Go through the entries below. Copy each line in which "click" appears.

• • • • • • •

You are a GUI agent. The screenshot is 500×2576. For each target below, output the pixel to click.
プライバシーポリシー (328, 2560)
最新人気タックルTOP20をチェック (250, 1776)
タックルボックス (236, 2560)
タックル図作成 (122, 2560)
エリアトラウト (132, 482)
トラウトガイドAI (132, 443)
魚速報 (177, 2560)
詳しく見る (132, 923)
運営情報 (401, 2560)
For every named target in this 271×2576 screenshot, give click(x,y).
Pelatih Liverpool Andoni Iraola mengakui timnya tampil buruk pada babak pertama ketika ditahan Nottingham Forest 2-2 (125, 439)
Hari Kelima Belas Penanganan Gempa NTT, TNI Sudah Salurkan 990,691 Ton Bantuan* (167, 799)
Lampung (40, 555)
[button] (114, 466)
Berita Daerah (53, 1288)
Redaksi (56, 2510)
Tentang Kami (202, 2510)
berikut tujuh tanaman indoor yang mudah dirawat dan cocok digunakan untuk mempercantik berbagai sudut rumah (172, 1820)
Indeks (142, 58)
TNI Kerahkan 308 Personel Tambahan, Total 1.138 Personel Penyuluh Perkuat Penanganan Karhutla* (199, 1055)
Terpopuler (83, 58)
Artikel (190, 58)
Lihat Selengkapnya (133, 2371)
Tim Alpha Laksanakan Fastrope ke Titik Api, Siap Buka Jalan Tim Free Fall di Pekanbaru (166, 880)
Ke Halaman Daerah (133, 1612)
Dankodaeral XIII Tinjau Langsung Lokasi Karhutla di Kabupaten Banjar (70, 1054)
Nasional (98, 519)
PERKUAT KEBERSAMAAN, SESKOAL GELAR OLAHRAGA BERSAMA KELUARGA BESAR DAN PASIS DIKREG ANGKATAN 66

• • • • • • •

Result below ->
You are a GUI agent. The screenshot is 500×2576. For each target below, output the pixel to click.
For every named target in this 271×2576 screenshot, give click(x,y).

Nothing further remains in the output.